They climbed. Kratos led, the Leviathan Axe serving double duty as ice pick and weapon. Atreus followed with the nimble confidence of a boy who'd spent his life in trees and on rocks. Ethan brought up the rear, the upgraded dagger inadequate for climbing but the borrowed body's mountain-craft keeping him close to the others. The surface beneath his hands wasn't stone—it was skin, grey-white and frozen, textured like leather left in a blizzard. Beneath it, he could feel the architecture of the Giant's anatomy: the ridge of a tendon, the hollow of a vein, the corrugation of tissue that had once carried blood on a scale that made rivers look modest.
The shadow-sight painted the climb in dual layers—normal ice and stone alongside the shadow-terrain that mapped every crevice and hollow in the corpse's surface. The echo stirred at the darkness pooling in the deeper fissures but didn't push. Even the dead elf's instinct-pattern seemed subdued by the scale of the environment. Some things were too large to navigate.

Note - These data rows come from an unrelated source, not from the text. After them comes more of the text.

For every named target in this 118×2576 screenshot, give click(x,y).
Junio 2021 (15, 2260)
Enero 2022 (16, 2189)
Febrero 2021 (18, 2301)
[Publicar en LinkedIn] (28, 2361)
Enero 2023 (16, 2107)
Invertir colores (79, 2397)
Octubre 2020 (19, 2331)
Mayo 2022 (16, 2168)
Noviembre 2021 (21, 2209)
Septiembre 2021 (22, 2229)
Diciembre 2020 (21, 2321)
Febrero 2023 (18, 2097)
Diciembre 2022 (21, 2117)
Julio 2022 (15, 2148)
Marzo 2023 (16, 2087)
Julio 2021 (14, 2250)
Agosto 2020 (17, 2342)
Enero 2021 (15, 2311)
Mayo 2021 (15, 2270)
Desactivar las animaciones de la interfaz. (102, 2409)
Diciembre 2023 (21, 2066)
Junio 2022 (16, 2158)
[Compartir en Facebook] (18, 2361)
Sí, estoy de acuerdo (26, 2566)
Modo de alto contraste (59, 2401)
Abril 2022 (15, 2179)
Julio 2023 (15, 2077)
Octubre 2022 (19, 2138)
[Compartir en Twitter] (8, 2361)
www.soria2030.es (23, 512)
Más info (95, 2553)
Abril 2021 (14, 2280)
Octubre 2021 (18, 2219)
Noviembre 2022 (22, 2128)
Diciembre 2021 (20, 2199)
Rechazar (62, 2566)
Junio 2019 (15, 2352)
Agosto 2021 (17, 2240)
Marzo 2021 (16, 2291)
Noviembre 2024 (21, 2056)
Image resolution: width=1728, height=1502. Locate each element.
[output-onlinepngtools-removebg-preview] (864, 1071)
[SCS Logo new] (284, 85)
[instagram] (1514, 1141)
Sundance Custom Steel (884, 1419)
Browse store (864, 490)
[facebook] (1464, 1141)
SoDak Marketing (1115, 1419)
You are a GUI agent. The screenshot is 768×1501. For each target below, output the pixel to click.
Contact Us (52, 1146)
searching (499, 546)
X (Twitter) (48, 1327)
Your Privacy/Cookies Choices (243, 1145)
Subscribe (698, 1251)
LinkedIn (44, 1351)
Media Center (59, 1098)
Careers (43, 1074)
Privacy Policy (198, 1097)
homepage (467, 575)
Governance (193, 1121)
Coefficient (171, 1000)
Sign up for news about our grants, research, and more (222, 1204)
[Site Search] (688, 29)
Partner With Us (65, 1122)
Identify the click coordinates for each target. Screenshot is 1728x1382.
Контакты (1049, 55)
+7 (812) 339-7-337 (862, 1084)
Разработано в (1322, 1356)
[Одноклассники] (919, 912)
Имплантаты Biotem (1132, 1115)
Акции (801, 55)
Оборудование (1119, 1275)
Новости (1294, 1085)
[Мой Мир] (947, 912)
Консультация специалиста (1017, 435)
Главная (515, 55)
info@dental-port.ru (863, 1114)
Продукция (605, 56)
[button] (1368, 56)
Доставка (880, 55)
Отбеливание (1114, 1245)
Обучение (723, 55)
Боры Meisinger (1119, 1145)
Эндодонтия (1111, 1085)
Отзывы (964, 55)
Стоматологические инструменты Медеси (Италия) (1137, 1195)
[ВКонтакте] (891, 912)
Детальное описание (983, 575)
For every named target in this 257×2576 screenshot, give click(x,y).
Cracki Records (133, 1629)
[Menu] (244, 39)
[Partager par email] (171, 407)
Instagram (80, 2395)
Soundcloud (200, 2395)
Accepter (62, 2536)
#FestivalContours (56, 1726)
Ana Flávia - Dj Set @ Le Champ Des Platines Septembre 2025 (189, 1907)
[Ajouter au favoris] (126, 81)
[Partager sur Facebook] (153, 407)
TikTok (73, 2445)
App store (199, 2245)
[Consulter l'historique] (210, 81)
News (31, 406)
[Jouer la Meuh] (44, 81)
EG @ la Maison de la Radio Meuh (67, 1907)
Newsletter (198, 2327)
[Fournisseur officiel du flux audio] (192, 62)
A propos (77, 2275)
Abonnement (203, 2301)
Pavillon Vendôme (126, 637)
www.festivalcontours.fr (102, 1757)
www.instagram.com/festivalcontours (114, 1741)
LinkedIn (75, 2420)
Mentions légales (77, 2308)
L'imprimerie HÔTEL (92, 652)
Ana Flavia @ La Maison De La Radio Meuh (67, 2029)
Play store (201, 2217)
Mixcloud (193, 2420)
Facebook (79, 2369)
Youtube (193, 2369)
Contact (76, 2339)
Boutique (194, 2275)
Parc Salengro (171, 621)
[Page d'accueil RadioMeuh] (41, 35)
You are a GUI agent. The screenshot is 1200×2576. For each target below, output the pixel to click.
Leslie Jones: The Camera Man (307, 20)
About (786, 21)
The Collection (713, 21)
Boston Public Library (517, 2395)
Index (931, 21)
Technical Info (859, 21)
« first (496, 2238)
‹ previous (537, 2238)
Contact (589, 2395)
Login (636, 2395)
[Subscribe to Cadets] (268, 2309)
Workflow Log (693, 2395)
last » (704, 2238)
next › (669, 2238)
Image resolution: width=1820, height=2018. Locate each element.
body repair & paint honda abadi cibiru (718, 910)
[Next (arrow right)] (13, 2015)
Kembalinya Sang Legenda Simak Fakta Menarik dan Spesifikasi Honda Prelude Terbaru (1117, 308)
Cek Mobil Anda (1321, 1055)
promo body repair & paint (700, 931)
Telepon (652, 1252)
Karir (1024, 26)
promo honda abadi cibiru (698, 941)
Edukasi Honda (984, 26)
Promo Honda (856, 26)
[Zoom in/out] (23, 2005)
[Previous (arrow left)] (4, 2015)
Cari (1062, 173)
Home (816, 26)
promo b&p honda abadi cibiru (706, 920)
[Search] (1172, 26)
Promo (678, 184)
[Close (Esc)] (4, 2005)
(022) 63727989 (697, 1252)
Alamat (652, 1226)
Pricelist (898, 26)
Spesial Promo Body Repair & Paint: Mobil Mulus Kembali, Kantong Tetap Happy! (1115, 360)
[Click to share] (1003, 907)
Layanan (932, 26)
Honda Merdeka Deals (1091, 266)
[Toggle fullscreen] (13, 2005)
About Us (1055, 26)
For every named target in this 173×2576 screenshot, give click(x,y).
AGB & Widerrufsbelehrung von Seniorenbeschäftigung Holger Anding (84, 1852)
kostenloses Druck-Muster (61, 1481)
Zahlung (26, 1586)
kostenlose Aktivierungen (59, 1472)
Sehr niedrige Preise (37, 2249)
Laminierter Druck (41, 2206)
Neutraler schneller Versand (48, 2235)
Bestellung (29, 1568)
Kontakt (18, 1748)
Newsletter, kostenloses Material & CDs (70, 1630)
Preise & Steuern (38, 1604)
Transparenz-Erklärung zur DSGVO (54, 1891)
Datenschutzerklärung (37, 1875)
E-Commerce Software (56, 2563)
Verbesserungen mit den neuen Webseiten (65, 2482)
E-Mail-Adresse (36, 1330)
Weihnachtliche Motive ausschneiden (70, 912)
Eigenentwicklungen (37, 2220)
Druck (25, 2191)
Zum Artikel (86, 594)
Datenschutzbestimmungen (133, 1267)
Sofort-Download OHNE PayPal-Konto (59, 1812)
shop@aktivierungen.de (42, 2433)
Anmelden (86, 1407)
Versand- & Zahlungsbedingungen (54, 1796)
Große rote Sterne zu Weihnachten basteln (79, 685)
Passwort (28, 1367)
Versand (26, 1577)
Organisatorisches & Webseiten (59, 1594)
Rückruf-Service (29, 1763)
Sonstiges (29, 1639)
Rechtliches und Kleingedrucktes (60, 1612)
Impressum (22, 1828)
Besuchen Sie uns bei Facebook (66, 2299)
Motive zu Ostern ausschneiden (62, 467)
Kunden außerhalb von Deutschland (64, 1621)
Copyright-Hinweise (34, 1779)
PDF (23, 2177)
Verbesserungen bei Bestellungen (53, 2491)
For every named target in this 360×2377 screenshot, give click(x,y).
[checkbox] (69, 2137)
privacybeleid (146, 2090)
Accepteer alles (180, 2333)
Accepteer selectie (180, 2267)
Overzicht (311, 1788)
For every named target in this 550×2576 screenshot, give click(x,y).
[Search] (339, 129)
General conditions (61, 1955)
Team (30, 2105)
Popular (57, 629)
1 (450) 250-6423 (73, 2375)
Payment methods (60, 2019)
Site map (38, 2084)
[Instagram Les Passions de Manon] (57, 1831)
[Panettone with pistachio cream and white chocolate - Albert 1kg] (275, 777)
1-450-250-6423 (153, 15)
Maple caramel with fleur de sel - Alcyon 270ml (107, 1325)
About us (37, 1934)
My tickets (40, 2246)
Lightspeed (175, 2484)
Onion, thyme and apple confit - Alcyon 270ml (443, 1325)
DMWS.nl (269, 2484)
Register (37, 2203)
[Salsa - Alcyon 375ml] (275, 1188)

Halfway up the forearm, Mímir spoke. "You know, Thamur was a mason. Built some of the finest structures in all the Nine Realms. Odin commissioned him to construct a wall around Asgard—then refused to pay when the work was complete."
"Sounds like Odin," Atreus said, grunting as he hauled himself over a frozen ridge of skin.
"Quite. Thamur protested. Odin killed him. Let the body fall where it stood as a warning to other Giants who might consider demanding fair wages." Mímir paused. "There's a lesson in that, though I'm not sure it's the one Odin intended."
They reached the hand. The fingers curled inward over a palm the size of a courtyard, each digit wider than Ethan's body was tall. The grip was tight—whatever Thamur had been holding when he died, the death-rigor had locked it in place with the permanence of geology.
Between the first and second fingers, visible through a gap in the frozen joints, something gleamed. Metal. Carved. Ancient.
Týr's chisel. The tool that would open the path to Jötunheim. The next step in a journey that had started with a funeral pyre and a woman's dying wish.
Kratos wedged himself into the gap between the fingers and reached. The chisel was embedded in ice—not just frozen to the surface but locked in the crystalline matrix of the Giant's preserved flesh, held in place by centuries of cold and the burial magic that had sealed it there.
"I need time," Kratos said. The Leviathan Axe bit into the ice. Chips flew. Slow work, precise work, the kind that couldn't be rushed without risking damage to the chisel.
Ethan pressed his palm against the frozen skin of Thamur's finger.
The ancestral memory detonated.
Not a flash. Not a fragment. A cascade—the most violent, most complete vision since the elf war in Alfheim, ripping through his consciousness with the force of a dam break. The bloodline connection to this place, to this body, to the Jötnar heritage encoded in Thamur's frozen remains, tore open a channel that bypassed every buffer Ethan's mind had constructed.
He wasn't on the Giant's hand anymore. He was somewhere else. Somewhere older. Somewhere that burned.
A temple. Marble columns, shattered. Floors slick with blood—not metaphorical blood, not artistic blood, real blood in quantities that turned architecture into an abattoir. Bodies everywhere. Soldiers in bronze armor, priests in white robes, civilians who'd been hiding behind altars that hadn't saved them. The air tasted like copper and smoke and something chemical—divine ichor, spilled in quantities that poisoned the atmosphere.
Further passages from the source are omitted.